Several months ago, my company's costs for Amazon Web Services increased unexpectedly by several hundred USD. It's not huge, but something is amiss.

I check the reason. The costs are coming from a small landing page with 2 images. It is hosted through CloudFront. I thought this was a nifty, low-maintenance, high-performance solution. Amazon takes care of everything.

Turns out I didn't configure rate limits using the AWS WAF & Shield feature. Some anonymous guy who hates this landing page performs a burst DDoS attack, and I'm eating the cost. Whoops.

I configure the WAF rate limit rules. Why doesn't Amazon take care of this? Rate limits should be turned on by default. They're actually quite complicated to set up! I spent several hours. It's an investment in learning.

Another month goes by. The costs spike even higher. It's the same kind of DDoS spikes. What, aren't my rate limit rules working? I check them. Duh, this is even less intuitive than I thought. I made a wrong choice and the limits were ineffective. Fix that. This should work now.

Another month. The costs are even higher! What? It's the same kind of DDoS spikes. Except, now the rate limits are working. Most of the requests are blocked. But not the first seconds! Amazon says it: rate limits aren't effective immediately. The service takes time to determine the limits were exceeded. During the first few seconds, millions of requests are served, and I pay the bill.

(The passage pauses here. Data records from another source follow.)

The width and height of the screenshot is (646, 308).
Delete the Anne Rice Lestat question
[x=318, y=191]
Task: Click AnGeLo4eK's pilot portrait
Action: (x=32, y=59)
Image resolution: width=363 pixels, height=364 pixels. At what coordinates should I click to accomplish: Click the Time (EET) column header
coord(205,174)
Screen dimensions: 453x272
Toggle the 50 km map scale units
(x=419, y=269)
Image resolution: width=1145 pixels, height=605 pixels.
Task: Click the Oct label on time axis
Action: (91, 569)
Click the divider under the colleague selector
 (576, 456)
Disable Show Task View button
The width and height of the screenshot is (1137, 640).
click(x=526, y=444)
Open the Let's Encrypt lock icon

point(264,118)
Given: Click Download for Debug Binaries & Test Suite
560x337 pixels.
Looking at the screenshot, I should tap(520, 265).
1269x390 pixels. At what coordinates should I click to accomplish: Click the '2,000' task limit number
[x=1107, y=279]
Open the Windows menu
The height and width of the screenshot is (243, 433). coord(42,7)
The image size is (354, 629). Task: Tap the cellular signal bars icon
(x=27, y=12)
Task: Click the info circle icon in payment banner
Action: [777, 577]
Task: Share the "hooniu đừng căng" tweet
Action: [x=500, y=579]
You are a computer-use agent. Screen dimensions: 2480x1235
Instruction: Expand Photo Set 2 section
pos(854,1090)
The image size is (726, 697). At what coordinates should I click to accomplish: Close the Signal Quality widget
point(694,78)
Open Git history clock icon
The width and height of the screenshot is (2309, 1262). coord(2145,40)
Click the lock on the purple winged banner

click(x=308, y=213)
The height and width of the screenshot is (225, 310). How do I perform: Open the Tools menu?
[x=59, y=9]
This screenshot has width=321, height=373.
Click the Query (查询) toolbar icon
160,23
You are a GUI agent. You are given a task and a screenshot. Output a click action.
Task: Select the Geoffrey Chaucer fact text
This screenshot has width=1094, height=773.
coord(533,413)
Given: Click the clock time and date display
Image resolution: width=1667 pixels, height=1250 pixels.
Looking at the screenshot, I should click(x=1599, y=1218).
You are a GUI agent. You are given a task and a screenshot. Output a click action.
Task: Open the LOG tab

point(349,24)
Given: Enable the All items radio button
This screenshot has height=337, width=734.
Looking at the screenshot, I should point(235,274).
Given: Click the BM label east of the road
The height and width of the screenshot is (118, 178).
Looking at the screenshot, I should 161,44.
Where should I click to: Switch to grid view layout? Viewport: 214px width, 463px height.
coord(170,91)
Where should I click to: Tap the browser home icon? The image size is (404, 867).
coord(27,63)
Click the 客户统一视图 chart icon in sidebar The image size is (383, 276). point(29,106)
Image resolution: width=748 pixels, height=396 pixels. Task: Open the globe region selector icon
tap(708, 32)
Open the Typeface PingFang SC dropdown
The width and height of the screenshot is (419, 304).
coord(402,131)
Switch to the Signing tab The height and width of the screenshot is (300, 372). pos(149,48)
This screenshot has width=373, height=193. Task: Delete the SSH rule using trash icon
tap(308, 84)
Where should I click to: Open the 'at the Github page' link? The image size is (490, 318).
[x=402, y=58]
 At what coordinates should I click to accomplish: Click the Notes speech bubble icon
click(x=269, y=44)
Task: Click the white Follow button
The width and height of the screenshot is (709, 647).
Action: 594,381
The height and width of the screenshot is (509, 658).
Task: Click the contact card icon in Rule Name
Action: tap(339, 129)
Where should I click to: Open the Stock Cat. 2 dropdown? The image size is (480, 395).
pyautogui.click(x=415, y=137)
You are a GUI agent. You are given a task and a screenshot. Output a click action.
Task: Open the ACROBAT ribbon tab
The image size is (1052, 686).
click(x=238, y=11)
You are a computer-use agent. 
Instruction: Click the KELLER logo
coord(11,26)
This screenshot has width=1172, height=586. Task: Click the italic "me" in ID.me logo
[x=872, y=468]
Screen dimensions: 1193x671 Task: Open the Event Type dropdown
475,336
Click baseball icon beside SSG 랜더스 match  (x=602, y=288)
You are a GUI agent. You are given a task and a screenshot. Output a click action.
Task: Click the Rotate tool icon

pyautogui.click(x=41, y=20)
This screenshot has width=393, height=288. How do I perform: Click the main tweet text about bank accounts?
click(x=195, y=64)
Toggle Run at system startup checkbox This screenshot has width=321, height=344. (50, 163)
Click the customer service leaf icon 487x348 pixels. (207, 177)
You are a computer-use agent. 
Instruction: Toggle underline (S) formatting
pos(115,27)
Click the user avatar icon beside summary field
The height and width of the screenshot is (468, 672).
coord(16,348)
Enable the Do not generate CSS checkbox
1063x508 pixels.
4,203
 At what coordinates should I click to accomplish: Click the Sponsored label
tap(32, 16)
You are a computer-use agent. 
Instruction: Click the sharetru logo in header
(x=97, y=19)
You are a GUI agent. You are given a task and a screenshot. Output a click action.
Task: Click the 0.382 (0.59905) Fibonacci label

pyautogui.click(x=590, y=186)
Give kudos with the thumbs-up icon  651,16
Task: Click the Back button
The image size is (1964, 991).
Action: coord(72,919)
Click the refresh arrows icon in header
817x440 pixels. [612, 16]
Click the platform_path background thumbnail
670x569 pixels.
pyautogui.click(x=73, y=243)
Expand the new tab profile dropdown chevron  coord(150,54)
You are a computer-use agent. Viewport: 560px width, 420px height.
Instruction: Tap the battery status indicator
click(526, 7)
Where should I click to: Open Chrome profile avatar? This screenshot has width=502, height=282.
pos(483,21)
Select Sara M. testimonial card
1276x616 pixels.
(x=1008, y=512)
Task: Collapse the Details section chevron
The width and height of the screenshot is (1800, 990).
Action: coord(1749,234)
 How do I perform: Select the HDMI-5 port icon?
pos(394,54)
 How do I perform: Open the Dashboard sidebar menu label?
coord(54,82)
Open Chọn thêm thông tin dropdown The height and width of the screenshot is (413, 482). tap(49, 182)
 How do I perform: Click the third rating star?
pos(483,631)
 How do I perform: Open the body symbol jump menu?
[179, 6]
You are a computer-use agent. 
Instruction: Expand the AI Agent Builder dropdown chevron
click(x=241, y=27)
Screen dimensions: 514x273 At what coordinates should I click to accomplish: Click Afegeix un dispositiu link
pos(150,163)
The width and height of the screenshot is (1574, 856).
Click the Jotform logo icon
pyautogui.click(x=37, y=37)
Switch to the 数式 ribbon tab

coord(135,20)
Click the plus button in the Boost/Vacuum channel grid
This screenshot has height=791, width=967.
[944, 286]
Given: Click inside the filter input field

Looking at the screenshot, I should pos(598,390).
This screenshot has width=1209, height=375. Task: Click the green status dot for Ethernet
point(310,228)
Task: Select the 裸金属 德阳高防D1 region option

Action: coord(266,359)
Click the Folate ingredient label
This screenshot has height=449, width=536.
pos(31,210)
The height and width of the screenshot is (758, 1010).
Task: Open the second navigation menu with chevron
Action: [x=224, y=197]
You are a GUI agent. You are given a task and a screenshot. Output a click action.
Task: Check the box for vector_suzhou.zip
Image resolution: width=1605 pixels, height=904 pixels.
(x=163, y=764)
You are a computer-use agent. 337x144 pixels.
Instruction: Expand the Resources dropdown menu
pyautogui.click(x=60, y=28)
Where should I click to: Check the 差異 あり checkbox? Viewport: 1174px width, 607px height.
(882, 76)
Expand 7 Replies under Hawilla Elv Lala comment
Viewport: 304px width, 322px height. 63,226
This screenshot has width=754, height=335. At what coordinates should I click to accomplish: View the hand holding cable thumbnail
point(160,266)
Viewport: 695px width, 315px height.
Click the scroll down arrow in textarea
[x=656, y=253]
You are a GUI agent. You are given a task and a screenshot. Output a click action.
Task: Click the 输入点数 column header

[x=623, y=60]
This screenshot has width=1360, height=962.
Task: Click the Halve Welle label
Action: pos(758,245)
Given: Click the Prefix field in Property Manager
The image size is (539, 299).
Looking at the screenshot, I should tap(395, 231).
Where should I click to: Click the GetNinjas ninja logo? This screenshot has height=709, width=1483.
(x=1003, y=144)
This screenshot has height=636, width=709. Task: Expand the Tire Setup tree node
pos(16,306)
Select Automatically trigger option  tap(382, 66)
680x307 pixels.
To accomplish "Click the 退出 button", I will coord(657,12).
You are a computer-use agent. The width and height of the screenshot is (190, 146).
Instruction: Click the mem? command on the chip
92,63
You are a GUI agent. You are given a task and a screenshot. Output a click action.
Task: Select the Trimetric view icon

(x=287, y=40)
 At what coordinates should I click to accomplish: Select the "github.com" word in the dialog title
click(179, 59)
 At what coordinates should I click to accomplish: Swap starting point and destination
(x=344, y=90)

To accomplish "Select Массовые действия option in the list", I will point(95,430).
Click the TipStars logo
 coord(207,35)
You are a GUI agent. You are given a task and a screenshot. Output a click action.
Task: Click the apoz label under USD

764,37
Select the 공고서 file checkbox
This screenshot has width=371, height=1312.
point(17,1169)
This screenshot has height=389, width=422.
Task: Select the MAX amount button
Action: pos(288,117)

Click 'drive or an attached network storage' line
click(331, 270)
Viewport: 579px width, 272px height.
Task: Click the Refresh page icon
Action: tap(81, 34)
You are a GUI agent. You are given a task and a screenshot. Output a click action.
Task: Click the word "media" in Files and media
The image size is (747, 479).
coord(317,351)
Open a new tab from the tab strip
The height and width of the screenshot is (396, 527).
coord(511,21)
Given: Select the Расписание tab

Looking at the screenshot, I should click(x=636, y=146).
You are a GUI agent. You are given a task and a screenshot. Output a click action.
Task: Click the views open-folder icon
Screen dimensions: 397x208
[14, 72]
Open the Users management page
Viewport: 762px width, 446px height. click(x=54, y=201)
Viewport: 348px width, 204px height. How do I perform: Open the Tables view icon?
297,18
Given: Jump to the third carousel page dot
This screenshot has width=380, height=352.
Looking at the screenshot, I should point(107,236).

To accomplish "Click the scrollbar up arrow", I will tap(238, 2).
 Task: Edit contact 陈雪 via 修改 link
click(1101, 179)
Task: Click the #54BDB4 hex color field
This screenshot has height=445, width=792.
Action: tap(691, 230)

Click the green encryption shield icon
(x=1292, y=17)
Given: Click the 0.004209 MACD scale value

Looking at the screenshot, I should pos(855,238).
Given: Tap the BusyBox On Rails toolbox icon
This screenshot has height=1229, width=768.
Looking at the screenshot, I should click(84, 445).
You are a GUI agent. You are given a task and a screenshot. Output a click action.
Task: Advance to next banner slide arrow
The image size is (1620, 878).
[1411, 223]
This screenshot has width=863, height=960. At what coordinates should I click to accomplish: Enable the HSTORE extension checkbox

OK. I configure even lower rate limits. Maybe this will help...? Another month goes by. Costs are even higher. Same DDoS burst attacks continue.

I contact Amazon support. I point out this is a problem. They say, we have Shield Advanced, it has better protection against spike attacks. Well, maybe. But the cost is $3,000 per month. For a landing page with 2 images.

So I create a budget EC2 instance and move the page to that. Low-tech solutions for high-tech problems.

As far as I can tell, and Amazon support confirms this, there is no cost-effective solution. CloudFront is dangerous to use. Even with WAF rate limits.

If you have $3,000 bucks to spare for Shield Advanced each month, maybe that works better. Maybe even that is not quite there. (Support says Shield Advanced gives a full refund in case of spike attack. They wouldn't need refunds if rate limits were effective!)

Conceptually, the problem is easy to solve. There should be a rate limit configurable per CloudFront node. Then each node can enforce its individual rate limit, and it can do so immediately. Then, the existing distribution-wide rate limits can kick in on top of that.

I heard CloudFlare has better solutions for this. If someone keeps picking on this poor landing page, maybe I'll try that.